Rabia Enckell : « Mon ambition est de rendre l’habitat participatif accessible à tous »

Rabia Enckell : « Mon ambition est de rendre l’habitat participatif accessible à tous »

Paysagiste de formation, Rabia Enckell créait il y a un an l’agence « Promoteur de courtoisie urbaine ». Son but ? Associer les habitants à la conception de leur logement dans le cadre « classique » de la VEFA (vente en l’état futur d’achèvement) et favoriser la création d’espaces partagés dans les programmes de logement privés. Elle explique sa démarche à midi:onze… 

 

Qu’est-ce qu’un « promoteur de courtoisie urbaine » ?

Je tiens à préciser que je ne suis pas promoteur. J’ai choisi ce terme par provocation. C’est un mot très négativement connoté : pour les architectes et les paysagistes, le promoteur, c’est le méchant ! Or, je pense qu’on peut faire de très belles choses en tant que maître d’ouvrage, et qu’on peut avoir une approche éthique du métier. Du coup, j’entends plutôt le terme au sens de « moteur », de celui qui impulse. Quant à la « courtoisie urbaine », il faut y voir l’attitude qui consiste à prendre le temps de comprendre, d’écouter, dans une démarche empathique, à rebours de ce que font la plupart des professionnels de la ville. La courtoisie dont je parle est un idéal, un temps pour que l’humain existe. L’habitant expert existe vraiment. Il peut apporter une vraie valeur ajoutée au projet !

En quoi votre démarche se distingue-t-elle de celle d’un promoteur classique ?

J’inverse le timing habituel du promoteur. Dans un schéma classique, l’utilisateur final d’un bâtiment ne participe pas à sa conception. A l’inverse, je propose de passer un an à travailler avec un groupe d’habitant, de prendre le temps d’animer une communauté, de la structurer pour voir comment elle pourra habiter ensemble. La personnalisation du logement constitue 5% de cette démarche, qui consiste surtout à construire de l’en commun. En aucun cas je ne dis aux gens comment ils devront habiter ensemble. Tout doit être discuté, y compris la performance énergétique, le choix du BBC ou du passif.
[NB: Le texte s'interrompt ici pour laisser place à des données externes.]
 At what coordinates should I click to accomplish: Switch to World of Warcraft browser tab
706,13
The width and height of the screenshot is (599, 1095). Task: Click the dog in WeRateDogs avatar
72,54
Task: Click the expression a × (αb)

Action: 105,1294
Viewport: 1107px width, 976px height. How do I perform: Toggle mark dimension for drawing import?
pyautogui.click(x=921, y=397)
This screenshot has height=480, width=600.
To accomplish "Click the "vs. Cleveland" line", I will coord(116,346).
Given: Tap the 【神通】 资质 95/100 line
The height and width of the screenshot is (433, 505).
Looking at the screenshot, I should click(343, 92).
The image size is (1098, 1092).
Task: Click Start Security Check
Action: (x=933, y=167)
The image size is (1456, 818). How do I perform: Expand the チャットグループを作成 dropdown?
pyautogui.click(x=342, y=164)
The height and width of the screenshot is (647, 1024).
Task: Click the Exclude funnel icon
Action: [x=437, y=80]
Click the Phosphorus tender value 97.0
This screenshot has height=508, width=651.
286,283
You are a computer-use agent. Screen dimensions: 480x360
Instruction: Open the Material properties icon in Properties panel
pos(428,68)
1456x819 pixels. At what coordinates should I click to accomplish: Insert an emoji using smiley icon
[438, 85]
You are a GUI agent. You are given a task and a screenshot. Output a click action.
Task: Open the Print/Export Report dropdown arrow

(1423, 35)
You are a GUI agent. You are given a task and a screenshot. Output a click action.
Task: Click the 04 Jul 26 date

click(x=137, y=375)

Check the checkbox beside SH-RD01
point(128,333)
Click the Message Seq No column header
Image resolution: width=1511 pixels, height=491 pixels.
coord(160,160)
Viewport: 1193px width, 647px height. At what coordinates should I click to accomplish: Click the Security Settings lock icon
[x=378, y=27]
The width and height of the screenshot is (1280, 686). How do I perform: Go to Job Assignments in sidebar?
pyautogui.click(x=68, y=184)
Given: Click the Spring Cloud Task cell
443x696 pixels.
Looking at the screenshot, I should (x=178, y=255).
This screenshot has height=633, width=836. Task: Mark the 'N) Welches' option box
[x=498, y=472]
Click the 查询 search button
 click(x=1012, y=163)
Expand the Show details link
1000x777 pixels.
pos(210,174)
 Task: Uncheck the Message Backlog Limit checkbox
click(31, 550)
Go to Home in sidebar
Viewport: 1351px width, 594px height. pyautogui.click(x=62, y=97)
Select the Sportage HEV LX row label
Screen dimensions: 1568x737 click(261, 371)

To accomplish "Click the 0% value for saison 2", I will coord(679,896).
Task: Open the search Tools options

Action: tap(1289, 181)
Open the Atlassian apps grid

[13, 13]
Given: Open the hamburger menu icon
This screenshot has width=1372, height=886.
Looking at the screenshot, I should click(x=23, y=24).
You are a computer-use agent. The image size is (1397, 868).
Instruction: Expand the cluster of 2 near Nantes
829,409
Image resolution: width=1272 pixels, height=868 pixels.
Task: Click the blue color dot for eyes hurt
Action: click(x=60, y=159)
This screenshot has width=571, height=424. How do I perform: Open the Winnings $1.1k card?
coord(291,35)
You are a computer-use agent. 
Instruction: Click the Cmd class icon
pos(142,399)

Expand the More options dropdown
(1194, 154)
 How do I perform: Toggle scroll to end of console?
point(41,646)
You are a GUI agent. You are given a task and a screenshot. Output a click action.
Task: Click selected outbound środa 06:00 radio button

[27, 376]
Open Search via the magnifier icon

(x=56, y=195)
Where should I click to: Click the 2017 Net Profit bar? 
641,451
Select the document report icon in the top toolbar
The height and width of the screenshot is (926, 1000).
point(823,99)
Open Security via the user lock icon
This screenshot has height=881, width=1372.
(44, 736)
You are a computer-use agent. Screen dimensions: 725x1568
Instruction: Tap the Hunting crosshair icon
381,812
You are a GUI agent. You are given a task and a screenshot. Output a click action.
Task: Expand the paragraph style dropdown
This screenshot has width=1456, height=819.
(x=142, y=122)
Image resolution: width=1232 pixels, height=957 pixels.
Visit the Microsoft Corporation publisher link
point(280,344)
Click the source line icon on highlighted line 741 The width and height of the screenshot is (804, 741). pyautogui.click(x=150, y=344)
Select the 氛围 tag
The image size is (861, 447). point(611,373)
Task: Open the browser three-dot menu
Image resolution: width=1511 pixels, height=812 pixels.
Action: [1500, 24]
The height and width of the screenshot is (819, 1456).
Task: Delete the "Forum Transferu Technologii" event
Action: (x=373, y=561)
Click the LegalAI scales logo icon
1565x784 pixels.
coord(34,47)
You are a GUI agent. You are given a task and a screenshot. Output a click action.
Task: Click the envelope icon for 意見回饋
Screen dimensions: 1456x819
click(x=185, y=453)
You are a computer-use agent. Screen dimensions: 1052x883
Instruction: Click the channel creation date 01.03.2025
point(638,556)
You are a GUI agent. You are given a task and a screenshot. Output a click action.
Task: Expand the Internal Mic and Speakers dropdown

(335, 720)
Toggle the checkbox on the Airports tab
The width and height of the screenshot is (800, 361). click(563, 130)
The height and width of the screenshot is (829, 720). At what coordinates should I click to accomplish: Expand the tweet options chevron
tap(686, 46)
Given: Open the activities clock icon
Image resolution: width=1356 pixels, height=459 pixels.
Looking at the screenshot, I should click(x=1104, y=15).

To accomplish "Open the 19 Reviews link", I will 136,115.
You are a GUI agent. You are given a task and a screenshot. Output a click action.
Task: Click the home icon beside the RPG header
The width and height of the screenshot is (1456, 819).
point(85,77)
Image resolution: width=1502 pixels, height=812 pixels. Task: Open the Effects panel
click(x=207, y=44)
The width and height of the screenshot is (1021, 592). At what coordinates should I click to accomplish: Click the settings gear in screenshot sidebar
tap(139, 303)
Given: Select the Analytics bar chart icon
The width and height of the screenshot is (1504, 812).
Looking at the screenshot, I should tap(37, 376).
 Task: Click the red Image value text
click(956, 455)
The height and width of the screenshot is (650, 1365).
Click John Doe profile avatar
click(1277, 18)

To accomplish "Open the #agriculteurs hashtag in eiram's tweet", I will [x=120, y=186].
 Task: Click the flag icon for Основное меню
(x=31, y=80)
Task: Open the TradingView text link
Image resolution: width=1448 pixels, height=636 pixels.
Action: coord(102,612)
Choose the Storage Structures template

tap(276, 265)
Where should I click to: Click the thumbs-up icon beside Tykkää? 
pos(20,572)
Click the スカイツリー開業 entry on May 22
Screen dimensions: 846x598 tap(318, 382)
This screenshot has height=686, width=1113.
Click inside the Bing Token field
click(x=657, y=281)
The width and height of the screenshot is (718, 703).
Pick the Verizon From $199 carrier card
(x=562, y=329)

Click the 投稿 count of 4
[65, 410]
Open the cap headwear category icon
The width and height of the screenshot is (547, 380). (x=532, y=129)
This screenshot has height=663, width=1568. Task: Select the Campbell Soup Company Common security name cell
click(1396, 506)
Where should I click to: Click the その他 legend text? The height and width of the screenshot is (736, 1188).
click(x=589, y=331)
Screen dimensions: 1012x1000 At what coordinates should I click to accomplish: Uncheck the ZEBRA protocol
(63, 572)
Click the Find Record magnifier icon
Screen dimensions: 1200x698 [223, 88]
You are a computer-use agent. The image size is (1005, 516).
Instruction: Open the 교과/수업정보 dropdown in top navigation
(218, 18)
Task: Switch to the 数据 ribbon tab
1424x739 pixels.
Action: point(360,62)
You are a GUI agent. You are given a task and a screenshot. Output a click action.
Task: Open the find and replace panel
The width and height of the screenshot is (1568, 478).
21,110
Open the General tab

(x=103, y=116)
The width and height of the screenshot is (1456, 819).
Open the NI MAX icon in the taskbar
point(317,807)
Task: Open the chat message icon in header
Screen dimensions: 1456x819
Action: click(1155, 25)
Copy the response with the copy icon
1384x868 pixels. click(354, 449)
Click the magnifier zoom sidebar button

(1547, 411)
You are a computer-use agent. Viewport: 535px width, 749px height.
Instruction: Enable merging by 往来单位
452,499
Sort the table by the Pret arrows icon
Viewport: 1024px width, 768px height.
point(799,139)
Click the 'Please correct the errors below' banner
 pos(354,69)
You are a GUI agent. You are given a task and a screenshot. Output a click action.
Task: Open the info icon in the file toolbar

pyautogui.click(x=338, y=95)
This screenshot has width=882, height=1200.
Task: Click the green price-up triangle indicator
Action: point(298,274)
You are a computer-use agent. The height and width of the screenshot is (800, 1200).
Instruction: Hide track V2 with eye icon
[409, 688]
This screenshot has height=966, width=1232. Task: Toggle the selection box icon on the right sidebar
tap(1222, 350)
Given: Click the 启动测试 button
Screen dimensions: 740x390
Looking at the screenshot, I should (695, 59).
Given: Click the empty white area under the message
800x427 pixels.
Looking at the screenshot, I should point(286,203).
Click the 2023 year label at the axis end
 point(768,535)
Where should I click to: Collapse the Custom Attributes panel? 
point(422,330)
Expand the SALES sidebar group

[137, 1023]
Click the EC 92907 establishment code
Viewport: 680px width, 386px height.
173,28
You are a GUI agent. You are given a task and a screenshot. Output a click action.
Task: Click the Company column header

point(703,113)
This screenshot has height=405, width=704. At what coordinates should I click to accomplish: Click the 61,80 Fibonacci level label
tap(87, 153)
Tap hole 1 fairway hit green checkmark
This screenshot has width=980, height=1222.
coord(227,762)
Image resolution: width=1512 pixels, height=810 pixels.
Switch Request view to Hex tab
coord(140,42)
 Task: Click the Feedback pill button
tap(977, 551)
Votre démarche s’inscrit-elle dans le champ du développement durable ?

Absolument ! L’agence part de l’homme, dans ses interactions avec les autres. Il s’agit d’essayer de voir comment mon voisin m’aide à vivre mieux. La démarche est elle-même source de bien être, puisqu’elle permet aux gens de se rencontrer et d’échanger.

En quoi votre passage chez Brémond vous a-t-il conduite à l’agence ?

J’ai été formée à l’école du paysage à Versailles, et j’y avais comme enseignant Michel Corajoud, paysagiste et grand prix de l’urbanisme. A rebours des paysagistes de l’époque, il ne concevait pas son intervention comme une façon de remplir les creux, mais s’intéressait aux pleins de la ville. Il nous a aidés à devenir légitimes sur la ville, à en revendiquer la connaissance. Une fois mes études terminées, j’ai passé un an en agence et j’ai vu la limite des marchés de définition. Je me suis dit qu’il fallait passer du côté plein. C’est à ce moment que j’ai répondu à une offre d’emploi de Brémond. Ce promoteur m’a donné la possibilité de construire tout en restant fidèle à moi-même. Avec lui, on est dans le faire, on confronte les choses à l’échelle 1, on a la possibilité d’expérimenter : on a livré les 1ers bâtiments à énergie positive, et on s’est intéressés très tôt aux questions de responsabilité sociétale. Le participatif a été la limite de mon travail chez Brémond. J’ai senti qu’il fallait monter une structure parallèle, d’où la création de l’agence il y a un an.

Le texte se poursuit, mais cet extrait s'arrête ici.